The turnout for the CPPC meeting was good, and I know the woman who organized it, let’s call her M. I started thinking about how we need M to organize a follow-up meeting, with even better promotion, and get the public discussion started. The candidate, let’s call him E, can state his views and intentions there, as part of the open discussion.
This brings us up to the next day, Sunday. I took the morning and afternoon off, playing music and quaffing pints, as usual on my beloved Sundays. Then that evening E rings my doorbell again, and we launch into figuring out how facebook fits into the picture. We decide that I’ll set up a personal network, and he will get help to set up a campaign ‘group’.
Monday morning is then spent sending out friend invites, harvesting from friends of friends, and limiting my friends to people I know fairly well here in Wexford. In the process, I find all kinds of promising, energy-filled statements about the Irish situation. In the local facebook world, I can already see the seed energy of a heart-felt public conversation.  Besides the potential for online conversation, facebook will be brilliant for getting people to public meetings.
Meanwhile I’ve put in calls to M, re/ follow-up meeting, and to a fellow named Joe, who can tell me about the process of registering as a candidate, rules of elections, etc. Neither has called back, so I go into town to get groceries. Who do I run into on the street? Why Joe of course. I walk with him for a few minutes, and find out what I needed to know. 
Then I turn around to head for the supermarket, and someone calls out, “Richard!”. It is — who else? — M. We sit down for coffee and I talk about a follow-up meeting, and ask her to guess who the mystery candidate is. She guesses correctly the second guess, and eagerly announces she is ‘on board’ the campaign, and will (with help of course) organize the meeting for next week.

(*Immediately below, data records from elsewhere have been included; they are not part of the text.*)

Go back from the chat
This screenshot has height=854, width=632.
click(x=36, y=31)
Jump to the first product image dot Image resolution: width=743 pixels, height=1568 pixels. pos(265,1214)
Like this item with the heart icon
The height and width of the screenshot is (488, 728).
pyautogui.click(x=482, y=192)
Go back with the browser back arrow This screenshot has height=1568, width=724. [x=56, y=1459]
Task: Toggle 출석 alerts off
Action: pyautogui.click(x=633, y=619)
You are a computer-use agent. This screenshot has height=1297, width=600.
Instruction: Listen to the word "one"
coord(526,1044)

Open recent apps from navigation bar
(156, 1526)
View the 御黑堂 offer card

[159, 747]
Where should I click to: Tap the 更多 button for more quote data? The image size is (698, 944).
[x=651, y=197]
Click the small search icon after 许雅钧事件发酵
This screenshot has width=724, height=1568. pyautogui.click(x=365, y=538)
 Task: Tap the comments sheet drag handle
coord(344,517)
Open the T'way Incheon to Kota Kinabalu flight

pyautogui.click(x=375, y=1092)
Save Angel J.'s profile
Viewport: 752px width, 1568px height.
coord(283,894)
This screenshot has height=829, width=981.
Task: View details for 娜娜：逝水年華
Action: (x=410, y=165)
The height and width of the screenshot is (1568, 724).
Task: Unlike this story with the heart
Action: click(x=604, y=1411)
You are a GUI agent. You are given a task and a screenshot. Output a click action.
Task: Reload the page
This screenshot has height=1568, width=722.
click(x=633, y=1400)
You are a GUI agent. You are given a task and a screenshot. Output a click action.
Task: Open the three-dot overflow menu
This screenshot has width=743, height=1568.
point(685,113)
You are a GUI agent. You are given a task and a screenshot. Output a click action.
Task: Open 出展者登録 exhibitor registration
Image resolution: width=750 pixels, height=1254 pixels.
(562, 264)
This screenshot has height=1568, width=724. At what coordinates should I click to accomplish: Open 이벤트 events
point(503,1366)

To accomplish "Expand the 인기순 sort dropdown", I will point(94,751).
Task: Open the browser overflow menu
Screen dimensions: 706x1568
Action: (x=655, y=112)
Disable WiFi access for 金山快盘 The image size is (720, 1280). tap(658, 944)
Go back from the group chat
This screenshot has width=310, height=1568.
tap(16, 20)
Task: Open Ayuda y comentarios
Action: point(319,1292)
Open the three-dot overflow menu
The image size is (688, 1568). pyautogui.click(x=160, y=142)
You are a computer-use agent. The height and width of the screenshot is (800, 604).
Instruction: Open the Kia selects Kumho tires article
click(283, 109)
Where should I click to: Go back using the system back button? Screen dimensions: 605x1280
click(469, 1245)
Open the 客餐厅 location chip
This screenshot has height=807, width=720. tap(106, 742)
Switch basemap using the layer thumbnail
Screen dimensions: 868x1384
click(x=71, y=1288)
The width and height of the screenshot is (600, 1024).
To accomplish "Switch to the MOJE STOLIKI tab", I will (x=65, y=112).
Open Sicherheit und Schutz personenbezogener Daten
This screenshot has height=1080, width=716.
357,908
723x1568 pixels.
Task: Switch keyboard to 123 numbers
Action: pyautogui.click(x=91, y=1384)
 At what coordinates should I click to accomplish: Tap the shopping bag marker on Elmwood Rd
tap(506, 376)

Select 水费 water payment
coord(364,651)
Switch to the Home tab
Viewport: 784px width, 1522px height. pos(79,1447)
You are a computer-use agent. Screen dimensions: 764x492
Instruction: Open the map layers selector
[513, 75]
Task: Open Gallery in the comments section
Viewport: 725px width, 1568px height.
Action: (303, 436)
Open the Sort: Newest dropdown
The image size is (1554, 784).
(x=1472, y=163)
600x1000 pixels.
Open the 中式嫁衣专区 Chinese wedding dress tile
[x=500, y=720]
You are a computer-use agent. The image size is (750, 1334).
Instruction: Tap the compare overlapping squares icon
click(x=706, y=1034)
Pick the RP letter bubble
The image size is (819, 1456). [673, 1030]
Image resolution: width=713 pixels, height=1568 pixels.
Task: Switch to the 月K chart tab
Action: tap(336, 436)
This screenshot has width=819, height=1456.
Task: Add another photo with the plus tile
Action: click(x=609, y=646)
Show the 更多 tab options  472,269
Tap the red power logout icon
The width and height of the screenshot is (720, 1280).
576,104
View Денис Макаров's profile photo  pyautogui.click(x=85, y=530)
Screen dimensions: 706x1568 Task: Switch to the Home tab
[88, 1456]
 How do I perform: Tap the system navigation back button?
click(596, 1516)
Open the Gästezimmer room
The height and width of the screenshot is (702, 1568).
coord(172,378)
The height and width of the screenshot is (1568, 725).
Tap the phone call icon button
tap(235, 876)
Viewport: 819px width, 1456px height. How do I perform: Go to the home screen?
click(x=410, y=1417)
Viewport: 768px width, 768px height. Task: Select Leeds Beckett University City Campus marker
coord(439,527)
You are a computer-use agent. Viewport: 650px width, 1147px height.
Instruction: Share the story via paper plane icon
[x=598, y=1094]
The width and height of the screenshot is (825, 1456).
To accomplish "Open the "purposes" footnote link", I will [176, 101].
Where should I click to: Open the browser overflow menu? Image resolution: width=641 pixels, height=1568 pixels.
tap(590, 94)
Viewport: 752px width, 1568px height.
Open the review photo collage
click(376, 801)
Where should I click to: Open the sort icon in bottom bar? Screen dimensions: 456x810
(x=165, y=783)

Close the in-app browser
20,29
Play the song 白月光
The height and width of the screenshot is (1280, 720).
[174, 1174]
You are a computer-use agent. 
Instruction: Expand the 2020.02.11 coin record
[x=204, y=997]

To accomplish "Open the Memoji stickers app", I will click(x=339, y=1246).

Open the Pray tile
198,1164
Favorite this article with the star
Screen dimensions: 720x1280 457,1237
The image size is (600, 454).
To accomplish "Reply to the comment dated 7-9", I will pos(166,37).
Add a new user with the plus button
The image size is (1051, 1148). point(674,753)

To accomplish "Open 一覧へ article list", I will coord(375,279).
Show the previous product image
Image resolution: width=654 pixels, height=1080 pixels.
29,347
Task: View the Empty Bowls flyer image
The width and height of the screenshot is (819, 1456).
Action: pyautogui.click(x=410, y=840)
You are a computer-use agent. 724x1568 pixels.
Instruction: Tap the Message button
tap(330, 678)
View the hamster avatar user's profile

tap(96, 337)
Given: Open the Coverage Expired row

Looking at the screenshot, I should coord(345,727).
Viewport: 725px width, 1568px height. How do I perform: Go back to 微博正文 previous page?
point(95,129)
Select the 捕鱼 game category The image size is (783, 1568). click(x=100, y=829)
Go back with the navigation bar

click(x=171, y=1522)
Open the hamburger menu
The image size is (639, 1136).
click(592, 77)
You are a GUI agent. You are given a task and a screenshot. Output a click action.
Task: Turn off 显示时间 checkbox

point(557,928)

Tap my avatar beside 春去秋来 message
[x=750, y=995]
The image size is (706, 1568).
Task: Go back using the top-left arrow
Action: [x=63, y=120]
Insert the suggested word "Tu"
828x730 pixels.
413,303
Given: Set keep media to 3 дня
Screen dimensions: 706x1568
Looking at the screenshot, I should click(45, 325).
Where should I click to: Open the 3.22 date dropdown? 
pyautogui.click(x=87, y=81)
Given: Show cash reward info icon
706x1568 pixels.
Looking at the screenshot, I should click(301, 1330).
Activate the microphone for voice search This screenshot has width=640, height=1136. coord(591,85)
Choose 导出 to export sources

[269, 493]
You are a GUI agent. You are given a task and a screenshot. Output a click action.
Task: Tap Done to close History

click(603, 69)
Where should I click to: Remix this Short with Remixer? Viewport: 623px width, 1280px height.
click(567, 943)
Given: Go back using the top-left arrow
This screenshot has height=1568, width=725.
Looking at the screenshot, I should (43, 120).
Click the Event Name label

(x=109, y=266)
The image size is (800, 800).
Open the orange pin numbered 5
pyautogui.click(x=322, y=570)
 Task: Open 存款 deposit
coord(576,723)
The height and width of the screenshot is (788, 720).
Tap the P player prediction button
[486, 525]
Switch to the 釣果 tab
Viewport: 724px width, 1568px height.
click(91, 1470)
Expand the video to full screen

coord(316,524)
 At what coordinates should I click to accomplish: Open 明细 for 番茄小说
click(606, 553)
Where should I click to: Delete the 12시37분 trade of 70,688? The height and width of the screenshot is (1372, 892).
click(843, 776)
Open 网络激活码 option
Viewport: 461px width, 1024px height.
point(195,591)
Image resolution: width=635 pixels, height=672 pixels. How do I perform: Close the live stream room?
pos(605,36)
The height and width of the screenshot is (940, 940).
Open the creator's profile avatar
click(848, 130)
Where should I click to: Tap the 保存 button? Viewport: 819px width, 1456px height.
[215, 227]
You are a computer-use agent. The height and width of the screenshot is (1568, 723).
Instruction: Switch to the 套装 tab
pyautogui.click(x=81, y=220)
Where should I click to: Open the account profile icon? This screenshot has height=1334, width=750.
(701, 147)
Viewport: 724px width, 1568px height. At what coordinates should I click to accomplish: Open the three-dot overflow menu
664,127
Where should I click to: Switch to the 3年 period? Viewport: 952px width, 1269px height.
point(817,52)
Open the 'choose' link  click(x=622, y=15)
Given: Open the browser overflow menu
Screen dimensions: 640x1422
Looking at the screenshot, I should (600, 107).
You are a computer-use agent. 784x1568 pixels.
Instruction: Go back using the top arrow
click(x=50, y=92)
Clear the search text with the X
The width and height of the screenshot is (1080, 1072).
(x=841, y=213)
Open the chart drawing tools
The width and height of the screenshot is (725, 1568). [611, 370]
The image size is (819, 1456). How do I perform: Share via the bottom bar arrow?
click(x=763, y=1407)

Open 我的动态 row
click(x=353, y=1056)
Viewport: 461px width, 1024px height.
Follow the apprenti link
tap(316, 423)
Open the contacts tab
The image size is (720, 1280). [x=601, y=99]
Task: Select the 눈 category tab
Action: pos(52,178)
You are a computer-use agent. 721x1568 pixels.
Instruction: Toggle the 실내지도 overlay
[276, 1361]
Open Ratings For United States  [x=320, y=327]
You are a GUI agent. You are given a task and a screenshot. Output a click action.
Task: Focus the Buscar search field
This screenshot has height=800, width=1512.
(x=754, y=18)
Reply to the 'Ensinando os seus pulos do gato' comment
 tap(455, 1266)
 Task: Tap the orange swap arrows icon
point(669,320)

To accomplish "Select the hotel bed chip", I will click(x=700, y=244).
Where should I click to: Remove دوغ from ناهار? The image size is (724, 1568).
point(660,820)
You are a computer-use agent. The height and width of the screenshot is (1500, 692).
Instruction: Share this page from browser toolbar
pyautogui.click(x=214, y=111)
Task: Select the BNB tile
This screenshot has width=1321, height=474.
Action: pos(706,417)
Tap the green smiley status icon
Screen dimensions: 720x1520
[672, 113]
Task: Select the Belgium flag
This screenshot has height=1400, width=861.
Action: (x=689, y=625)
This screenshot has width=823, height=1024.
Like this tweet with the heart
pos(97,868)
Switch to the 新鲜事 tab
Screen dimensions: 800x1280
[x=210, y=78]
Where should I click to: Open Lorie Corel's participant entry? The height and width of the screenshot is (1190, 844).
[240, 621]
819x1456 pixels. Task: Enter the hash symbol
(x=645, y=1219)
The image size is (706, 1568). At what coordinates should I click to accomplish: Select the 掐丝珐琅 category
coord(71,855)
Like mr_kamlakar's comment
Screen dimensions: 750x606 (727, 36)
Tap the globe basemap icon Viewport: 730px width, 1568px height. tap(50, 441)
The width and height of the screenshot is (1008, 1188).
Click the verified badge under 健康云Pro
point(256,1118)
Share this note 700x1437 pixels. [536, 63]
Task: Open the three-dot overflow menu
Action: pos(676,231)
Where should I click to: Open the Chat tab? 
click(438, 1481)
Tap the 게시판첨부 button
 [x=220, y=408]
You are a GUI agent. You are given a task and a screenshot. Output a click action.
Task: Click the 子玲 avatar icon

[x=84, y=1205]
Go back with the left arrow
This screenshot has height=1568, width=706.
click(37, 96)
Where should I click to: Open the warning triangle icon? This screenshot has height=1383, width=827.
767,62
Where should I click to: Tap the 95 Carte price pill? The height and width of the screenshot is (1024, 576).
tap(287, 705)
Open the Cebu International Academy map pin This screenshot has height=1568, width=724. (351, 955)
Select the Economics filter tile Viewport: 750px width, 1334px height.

That night, last night, E and I met at a mutual friend’s house and we worked on setting up the campaign group on facebook. It’s there now, with a photo, a brief statement of purpose, a great little hard-hitting video on the banks, and I posted an initial discussion thread, calling for Irish sovereignty — a Nation Once Again. We agreed that the campaign has now officially been launched, in a sense, although next week’s meeting will be the launch in a bigger sense.
All of that in in just four serendipity-filled days. And last night the government announced the elections will most likely be on Feb 25, exactly one month from now. 
The media will be full of campaign rhetoric, and everyone’s frustration and disgust are already aroused. No one’s buying the rhetoric from any of the major parties, so frustration will get more intense during the campaign. Everyone seems to be thinking in terms of ‘clean sweep needed’, ‘get rid of all the bastards’, and folks in the audience are even saying as much on mainstream TV panel shows. I think people will welcome a chance to express themselves and discuss with one another in a non-paritsan environment. 
I can’t help feeling that this is the time and this is the place, that ‘our chance has come’, to make a difference. Our chance, as ordinary people in a community, to help create a new kind of political process. A process rooted in community conversation, and carried to the capital by representatives who have been part of that conversation, and who are beholden to no one but their friends and neighbors and larger community. 
If E wins, which we all know is a long shot, we enter level 2 of the engagement game, which will be a welcome challenge to face. But winning isn’t the main point of the exercise. The main point is to ride the wave of the intense energy and frustration of the brief campaign period, and channel that into facilitating an awakening of community political consciousness. The Shock Doctrine can work for us too: a time of crisis provides an opportunity to do what usually can’t be done.